IDPH, along with the Chicago Department of Public Health (CDPH), were onsite Thursday to evaluate the reported presence of Legionella in the hospital’s water system and collect environmental samples for laboratory testing. Both agencies continue to collect information and investigate. IDPH has provided the facility with information to give to patients and families about Legionella. Additionally, the facility is conducting active surveillance to identify other potential cases and to ensure appropriate testing and clinical management.
Mercy Hospital & Medical Center is working with a water management team, IDPH and CDPH to strengthen its water management practices. The facility has already put protective measures in place like flushing the water system, altering or replacing water fixtures, and placing filters on sinks.
Legionnaires’ disease is a respiratory infection caused by Legionella bacteria. These bacteria can also cause a milder illness called Pontiac fever. The signs and symptoms of Legionnaires’ disease include fever, cough, shortness of breath, muscle aches, pneumonia, and sometimes diarrhea and abdominal pain. Pontiac fever has similar symptoms but does not progress to pneumonia. Antibiotics are highly effective against Legionella bacteria.

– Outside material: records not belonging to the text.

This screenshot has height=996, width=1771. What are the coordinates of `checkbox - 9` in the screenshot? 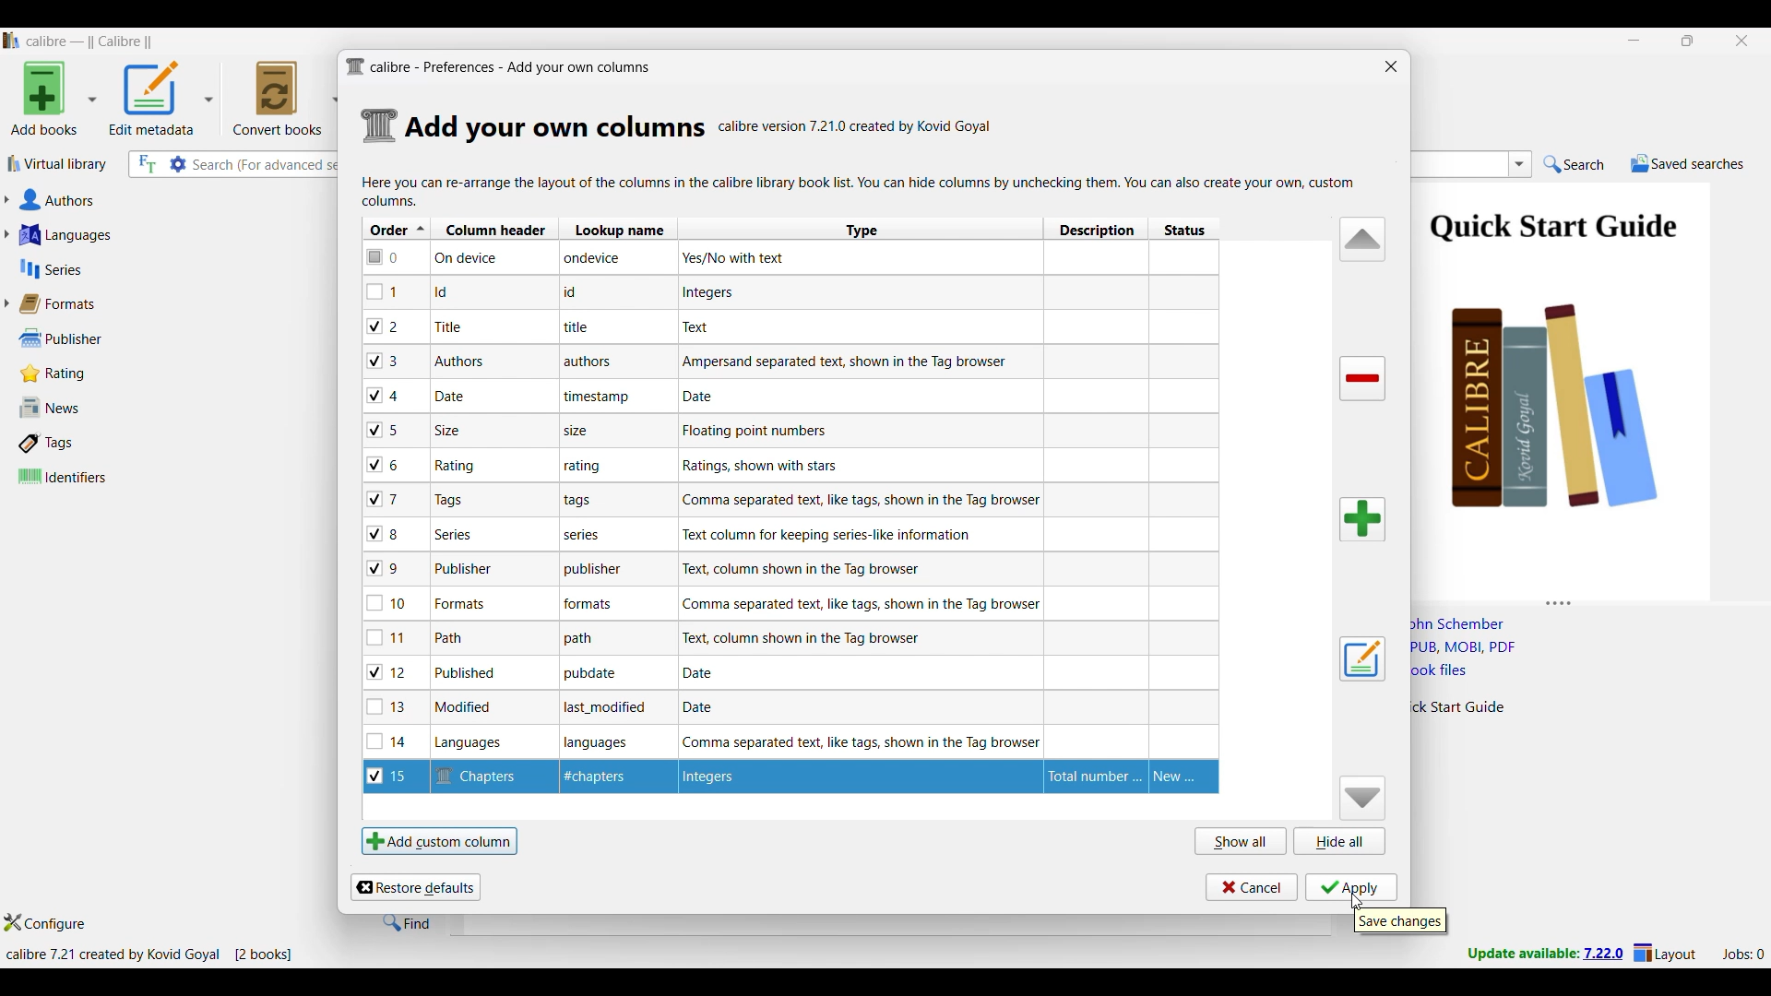 It's located at (384, 569).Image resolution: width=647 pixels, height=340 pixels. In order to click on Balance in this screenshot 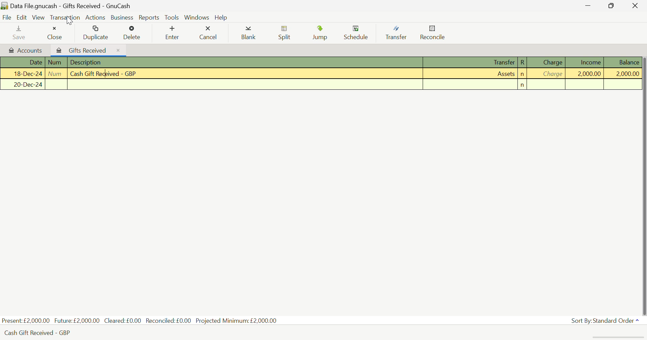, I will do `click(623, 73)`.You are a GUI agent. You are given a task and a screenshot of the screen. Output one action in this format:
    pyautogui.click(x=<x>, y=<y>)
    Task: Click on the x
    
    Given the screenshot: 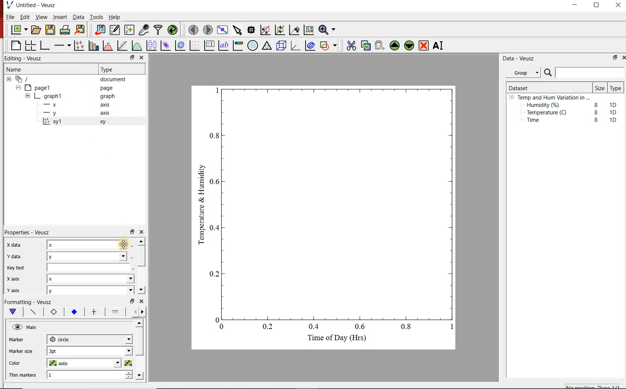 What is the action you would take?
    pyautogui.click(x=54, y=105)
    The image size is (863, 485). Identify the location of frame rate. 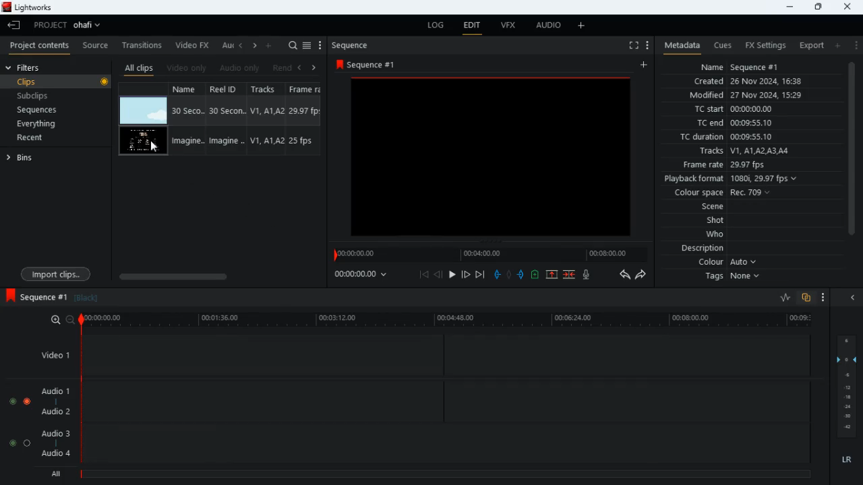
(744, 165).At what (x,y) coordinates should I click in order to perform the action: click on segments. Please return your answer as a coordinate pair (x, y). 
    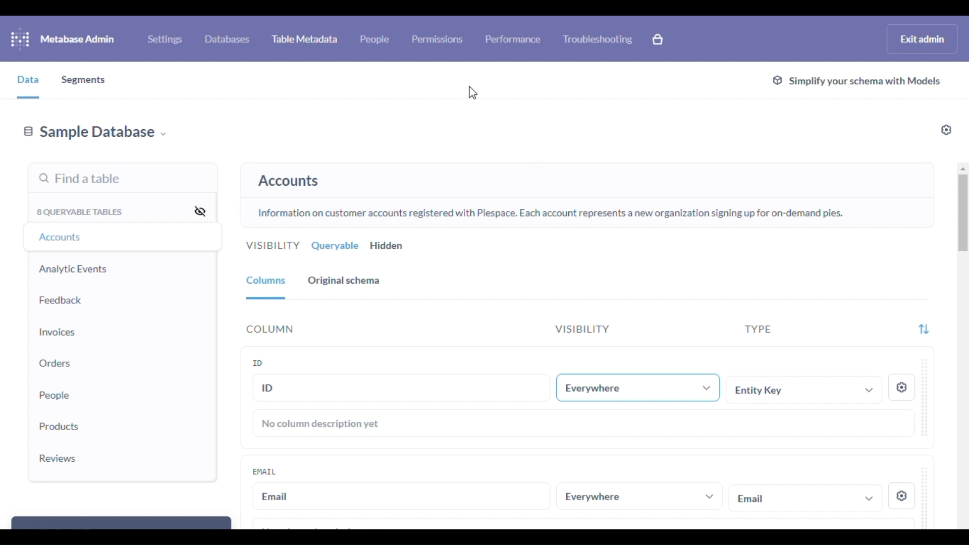
    Looking at the image, I should click on (84, 81).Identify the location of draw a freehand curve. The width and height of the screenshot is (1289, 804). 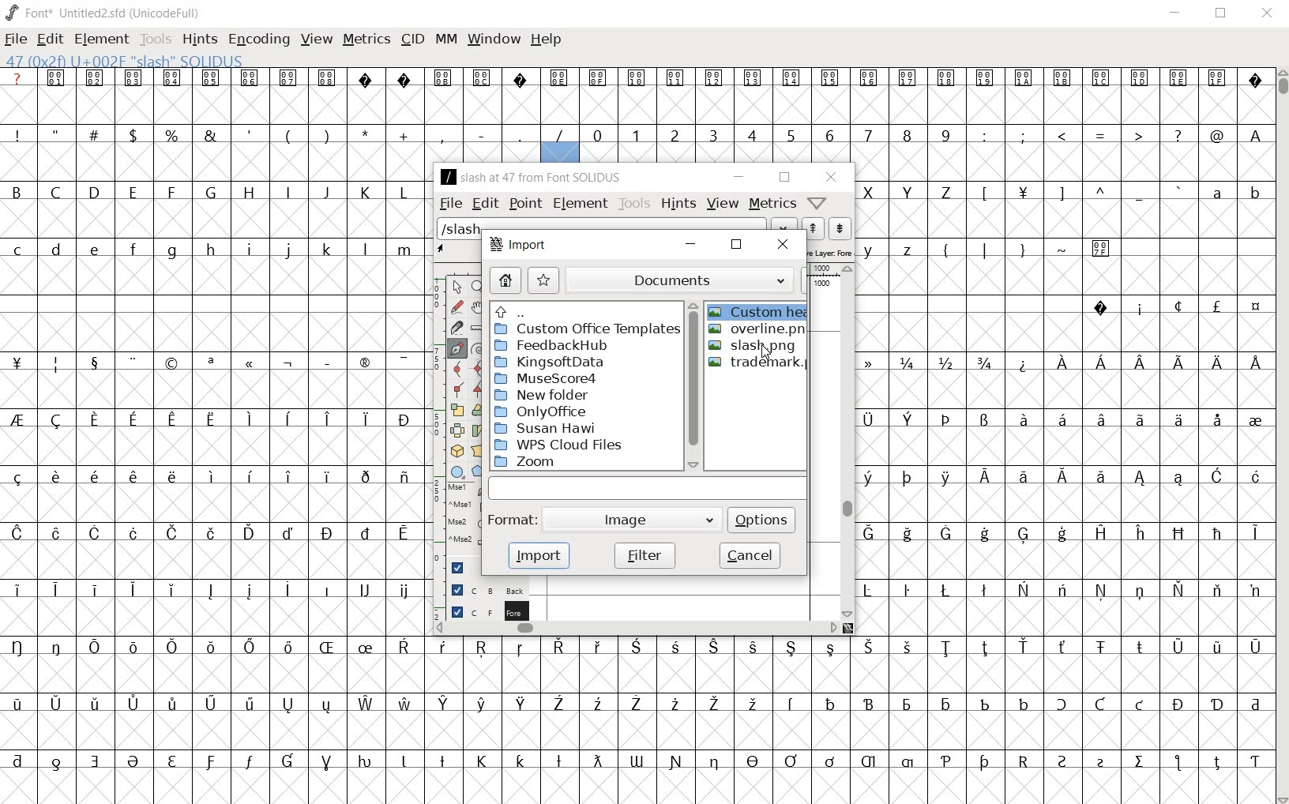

Legionella bacteria are commonly found in the environment (rivers, lakes, streams). It is a waterborne disease, usually spread by man-made water supplies that aerosolize water, such as showers, hot water tanks, cooling towers, whirlpool spas, and decorative fountains. People can get Legionnaires’ disease when they breathe in a mist containing the bacteria. People may also be exposed to Legionella bacteria from water that “goes down the wrong pipe” (aspiration). In general, the bacteria are not spread from one person to another.
People who are at most risk of developing Legionnaires’ disease are those who are older, smokers/former smokers, have a weakened immune system, and those who have other underlying or chronic health conditions.